Gal se levantaba temprano. Hablaba con todos en el Eugenio B. En los tiempos de preparación antes de la partida de Brasil, con la tripulación. Luego, cuando el crucero empezó a recorrer la ruta Río de Janeiro-Buenos Aires, Buenos Aires-Río de Janeiro (en lo que fue el alumbramiento de uno de los productos más perdurables del turismo universal) también con los pasajeros.
Unos y otros quedaban fascinados cuando la cruzaban en los pasillos o en el comedor del barco. Pero mucho más cuando, por las noches, la escuchaban cantar en el teatro, junto a Vito Nebbia y el creador de la bossa nostra, Vincenzo Di Moranti.
Vladimir Ilich Tao Tse Tung sintió que tenerla cerca lo enriquecía. Se hizo amigo. Habló con Gal acaso como no lo hizo con ninguna otra persona en su vida. Eso lo ayudó a nadar en aguas profundas. Porque se escucharon. Y nunca llegás tan lejos como cuando escuchás y sos escuchado.
Solían encontrarse al amanecer, cuando el barco estaba en navegación. Ambos salían a cubierta; de frente al sol. Gal le decía que era momento de agradecer y plantar deseos. ¿Qué querés hacer, quién querés ser, Vladimir?

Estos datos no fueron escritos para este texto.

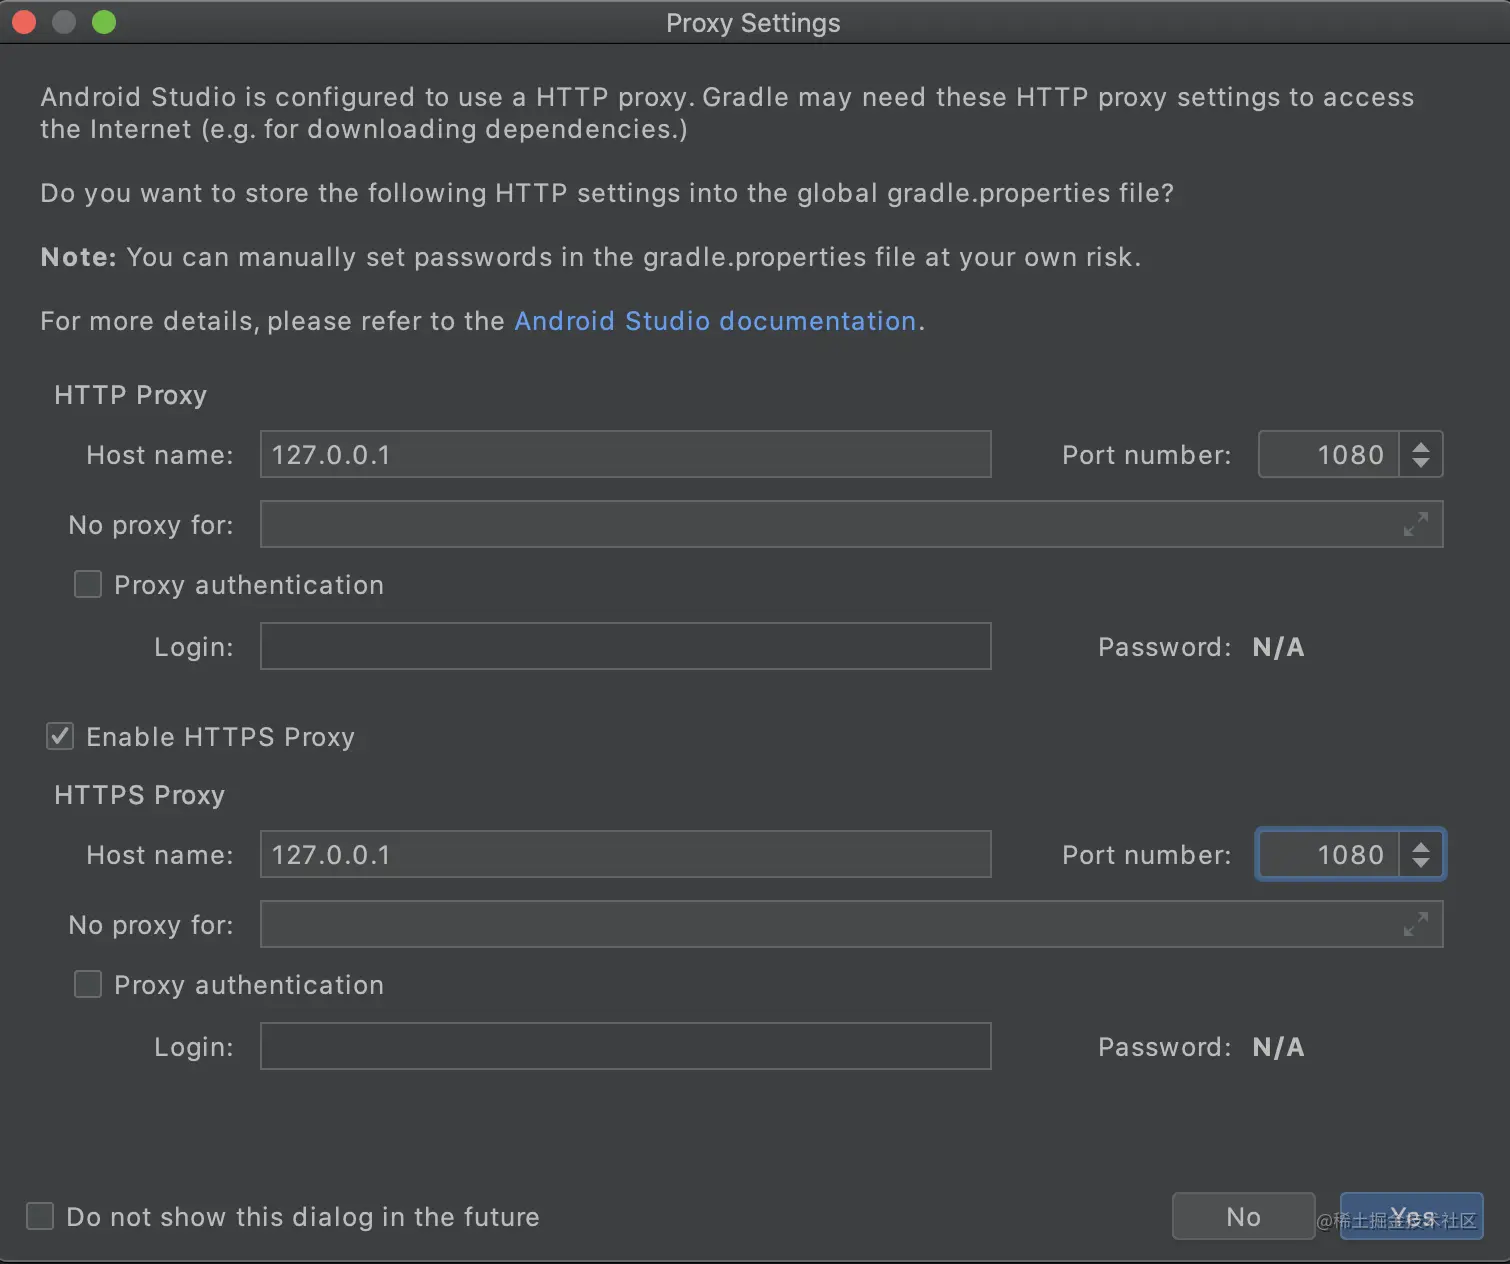
Task: Click the HTTPS Proxy Host name field
Action: coord(625,855)
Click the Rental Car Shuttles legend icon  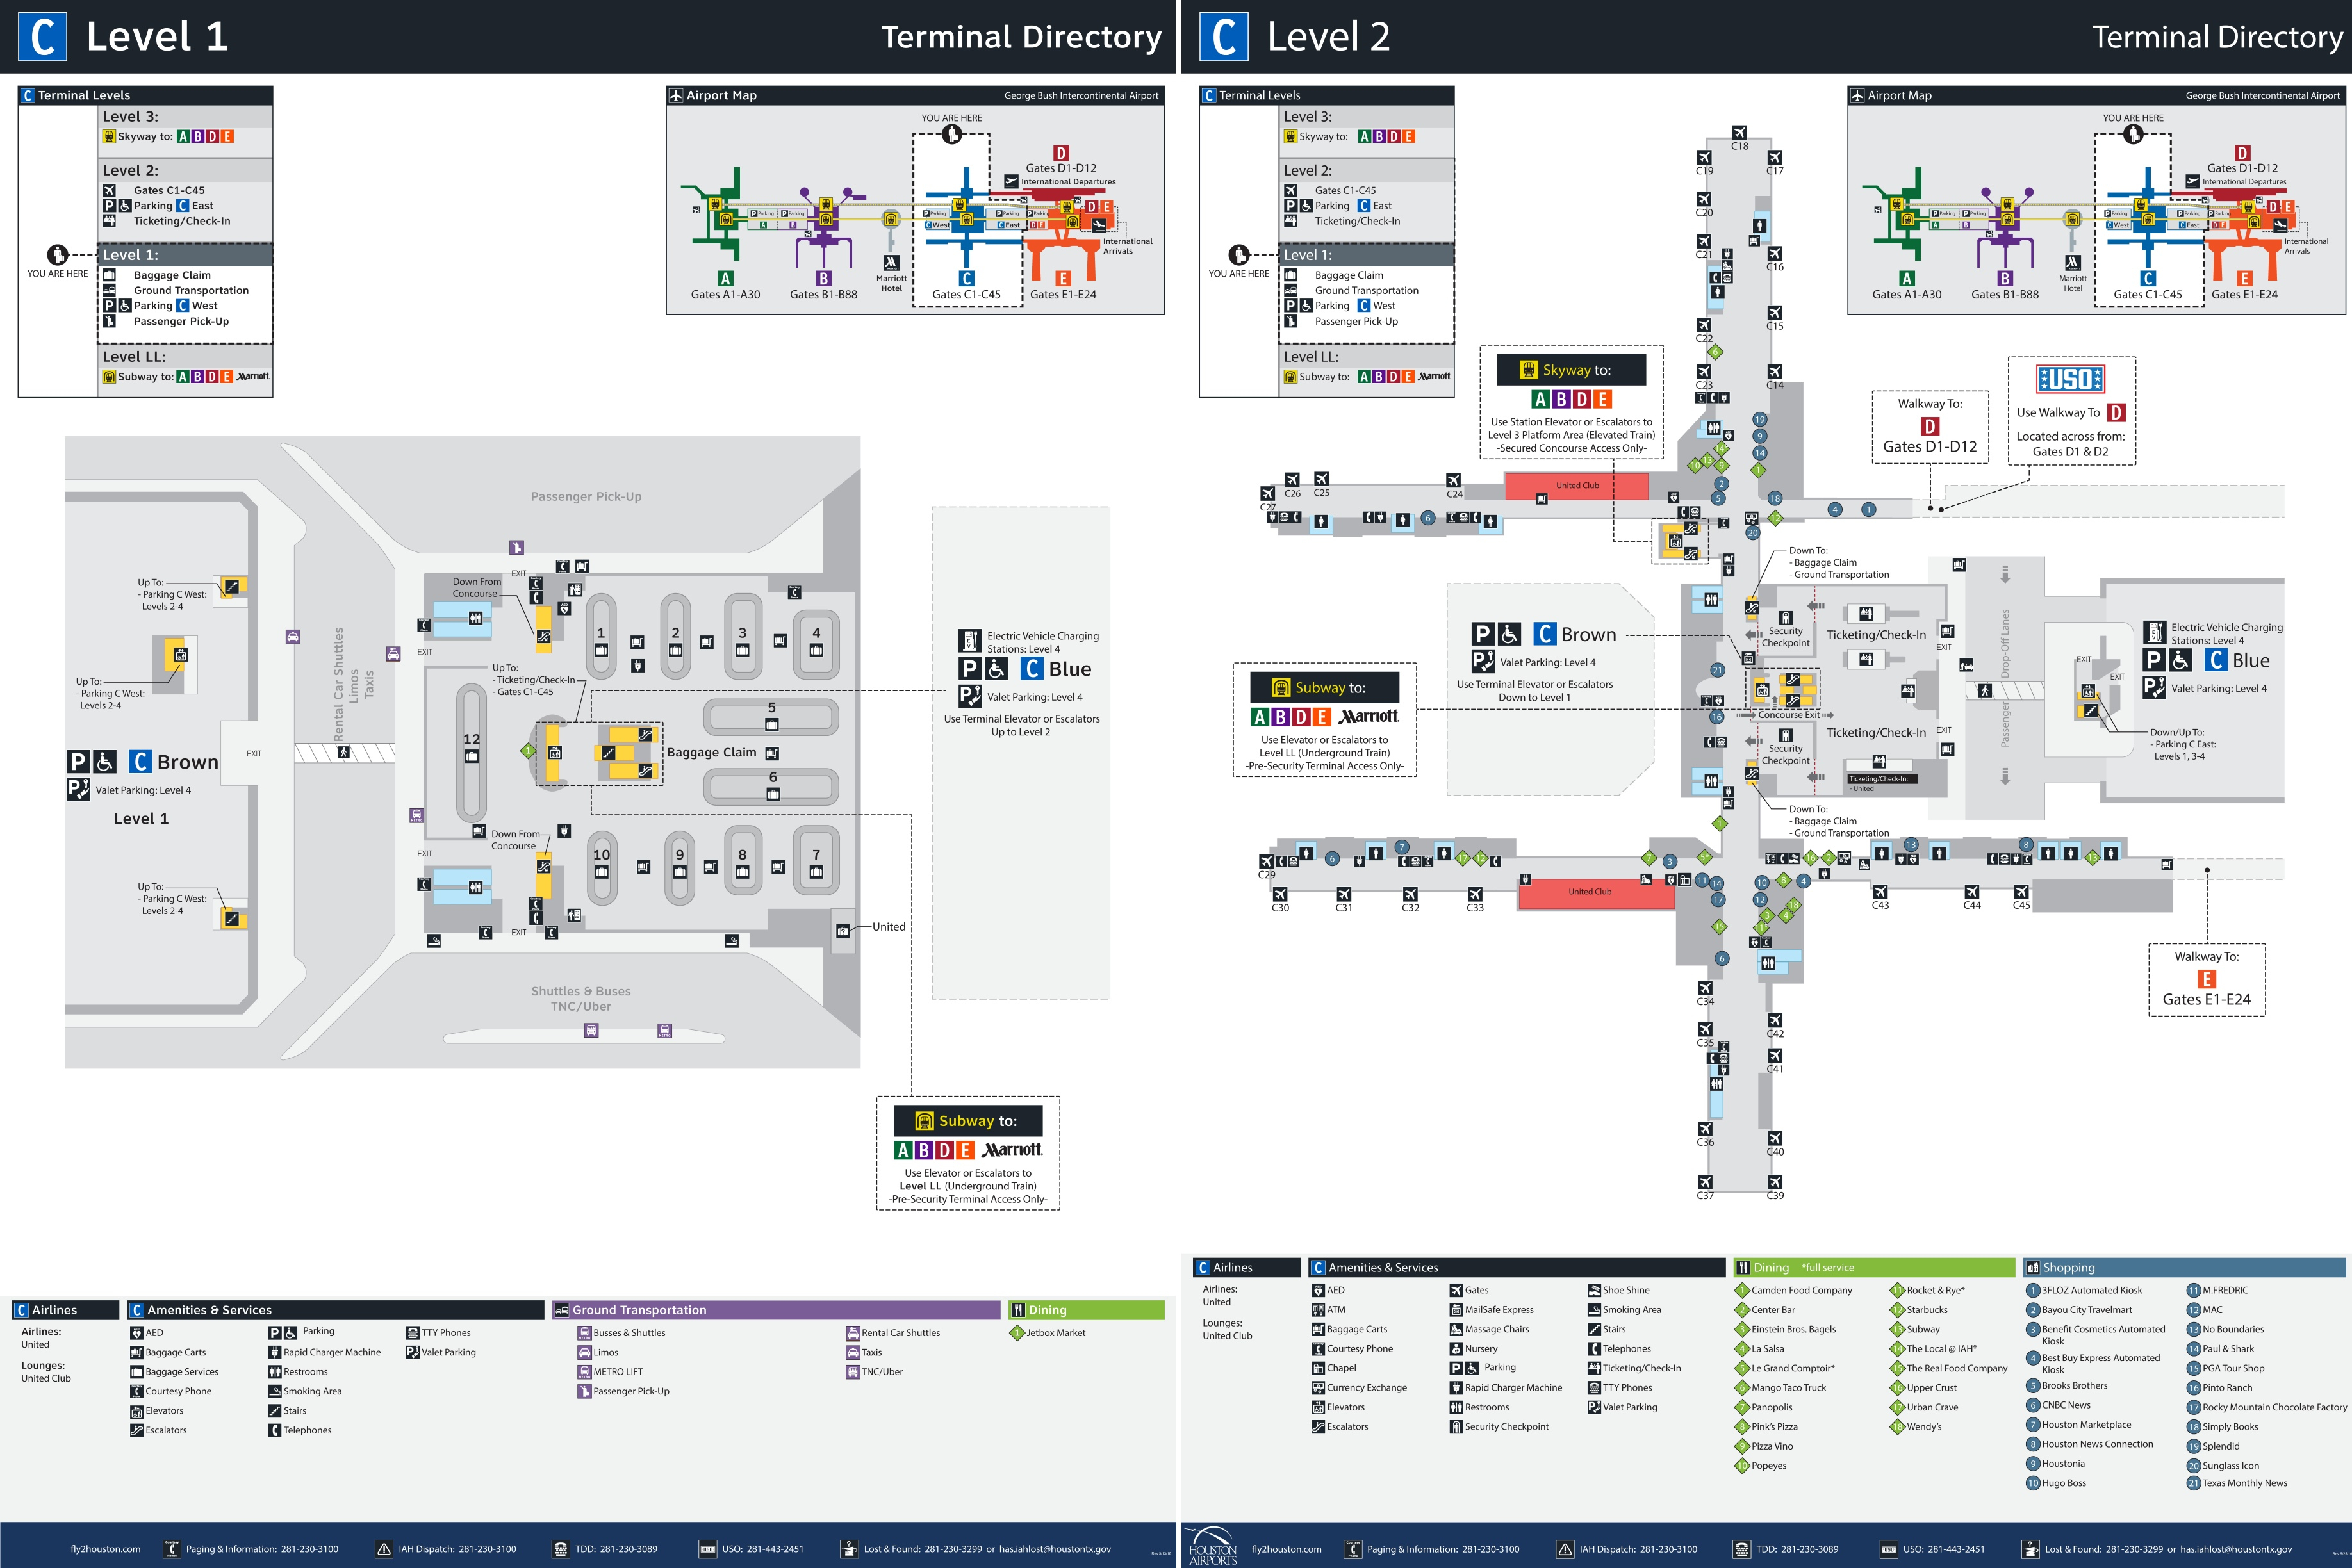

Vladimir quería ser ese momento. O mejor dicho, él mismo en ese momento. Mirar el amanecer, conversar, pensar, conocer, conocerse, sentir la brisa del mar. Eso. Nada más que eso.
Pero trabajaba de mozo y tenía que ir a servir el desayuno. Vladimir le agreadeció a Gal. Le dijo que le gustaba hablar con ella. Recibió una sonrisa suave, reposada, como respuesta.
A Gal le iba bien con el crucero. Sabía manejarlo; tenía ideas, talento, voluntad, decisión. Y por las noches recibía una recompensa que la colmaba como nada: cantar para un público que siempre la aclamaba, las canciones que tocaban Vito Nebbia y Vincenzo Di Moranti.
¿Quién puede pensar en guerras si está en un momento así?
Vladimir, sentado en la primera fila, embelesado como todos y todas, claro que fantaseaba con más. Pero Gal no quería complicarse la vida y él aceptó que ella tenía razón.
La serenidad de las cosas tal como son. Que sigan los amaneceres, las conversaciones, los pensamientos.
Sí, pero también estaba Vincenzo Di Moranti.